SASHA GRBICH & KELLY REYNOLDS
Action 8: Colour
Use colour
Grbich and Reynolds have a strong collaborative practice that began with Urban Sun Project commissioned for ACE Open’s ‘Plenty’ in 2018. Our practice has been shaped by international residencies at Hangar (Lisbon) and PHASMID Studios (Berlin). Most recently we have undertaken residency and installation Time Traveller for Hole for Sauerbier House with upcoming work Last Nights in Cities for VERGEspace continuing our collaborative performative works in urban spaces. As a collaborative duo composed of an emerging and mid-career artist, we bring different skills and experiences to our works. One would like to think they are funnier than the other, one of us has a research degree and gets a little haughty about art theory. One is on Jobseeker and the other is on JobKeeper. Our collaborations are fuelled by charcoal cooked sardines, a love of which we picked up in Lisbon.
Nettling builds on our recent residency at Sauerbier House where a patch of stinging nettles was incorporated into a shrine-like installation. We became interested in these common but powerful plants as they pushed their way through the soil in our suburban backyards. Stinging nettles are associated with women’s domestic magic: with strength and fortitude, utilised as a tonic to support bodies during menstruation and childbirth. Nettles are also a source of dream power; the stings have been used to prepare dreamers for their dreams. Rather than respond to any specific cultural narrative or history, we explore our own relations with this plant by collecting and nurturing it as it emerges in our local area. Every evening before going to bed we allow the plant’s sting to carry us into our dreams. We have used our artistic skills to record emergent personal imagery that we will exhibit as a barometer of the plant in us.
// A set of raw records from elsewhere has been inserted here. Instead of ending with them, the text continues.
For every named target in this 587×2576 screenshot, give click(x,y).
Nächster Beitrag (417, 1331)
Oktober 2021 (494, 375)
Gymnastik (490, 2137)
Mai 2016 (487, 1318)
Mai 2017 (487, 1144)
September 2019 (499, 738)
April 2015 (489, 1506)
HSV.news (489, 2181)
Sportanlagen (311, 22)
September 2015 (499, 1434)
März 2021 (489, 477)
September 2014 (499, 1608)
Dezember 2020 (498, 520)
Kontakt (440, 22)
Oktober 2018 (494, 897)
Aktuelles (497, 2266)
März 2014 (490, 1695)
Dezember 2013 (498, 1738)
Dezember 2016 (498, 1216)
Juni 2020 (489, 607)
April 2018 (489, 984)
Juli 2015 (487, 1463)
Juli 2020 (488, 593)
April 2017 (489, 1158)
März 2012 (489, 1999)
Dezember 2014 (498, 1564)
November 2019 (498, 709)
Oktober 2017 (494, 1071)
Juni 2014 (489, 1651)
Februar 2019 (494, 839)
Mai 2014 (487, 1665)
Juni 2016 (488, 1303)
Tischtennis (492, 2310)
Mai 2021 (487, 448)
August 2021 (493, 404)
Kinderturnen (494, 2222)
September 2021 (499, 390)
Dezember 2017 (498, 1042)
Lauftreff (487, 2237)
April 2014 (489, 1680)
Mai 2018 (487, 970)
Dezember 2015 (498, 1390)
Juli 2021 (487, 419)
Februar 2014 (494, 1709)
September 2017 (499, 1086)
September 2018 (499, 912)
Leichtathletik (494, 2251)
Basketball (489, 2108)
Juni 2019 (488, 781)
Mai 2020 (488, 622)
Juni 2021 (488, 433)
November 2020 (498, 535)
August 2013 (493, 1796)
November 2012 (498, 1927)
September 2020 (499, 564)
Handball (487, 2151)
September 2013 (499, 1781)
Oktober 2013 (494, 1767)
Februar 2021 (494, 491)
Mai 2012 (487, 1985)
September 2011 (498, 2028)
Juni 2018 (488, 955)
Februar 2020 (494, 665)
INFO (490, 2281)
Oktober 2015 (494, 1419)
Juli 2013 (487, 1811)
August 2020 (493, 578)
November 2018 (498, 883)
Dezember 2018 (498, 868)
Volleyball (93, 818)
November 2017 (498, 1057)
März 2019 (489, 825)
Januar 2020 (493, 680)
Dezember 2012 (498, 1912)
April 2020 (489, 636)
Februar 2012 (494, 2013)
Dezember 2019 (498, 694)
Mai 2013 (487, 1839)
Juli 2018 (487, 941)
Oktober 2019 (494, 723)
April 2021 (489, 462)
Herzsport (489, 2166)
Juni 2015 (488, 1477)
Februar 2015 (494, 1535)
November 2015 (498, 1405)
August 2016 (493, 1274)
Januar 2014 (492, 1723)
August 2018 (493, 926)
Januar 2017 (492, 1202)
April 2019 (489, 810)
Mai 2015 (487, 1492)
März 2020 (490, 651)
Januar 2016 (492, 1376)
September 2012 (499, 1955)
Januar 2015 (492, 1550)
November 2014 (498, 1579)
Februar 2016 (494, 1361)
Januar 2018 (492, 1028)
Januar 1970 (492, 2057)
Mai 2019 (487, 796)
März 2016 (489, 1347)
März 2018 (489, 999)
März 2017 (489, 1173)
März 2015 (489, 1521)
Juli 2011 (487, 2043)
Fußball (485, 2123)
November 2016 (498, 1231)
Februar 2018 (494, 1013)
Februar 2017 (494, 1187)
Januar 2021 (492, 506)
We were given the provocation of working with colour, which led us to the way that plants use color as attractant: the bee desiring the flower, the insect drawn to the carnivorous plant that devours it. We began to grow carnivorous plants. We became interested in plants that cause human pain and eventually started farming the stinging nettles in our gardens. It was through this process that we came to 'nettling', where we allow these plants to sting and irritate us and are attentive to our thoughts and dreams for fleeting images that map the presence of the plant in us.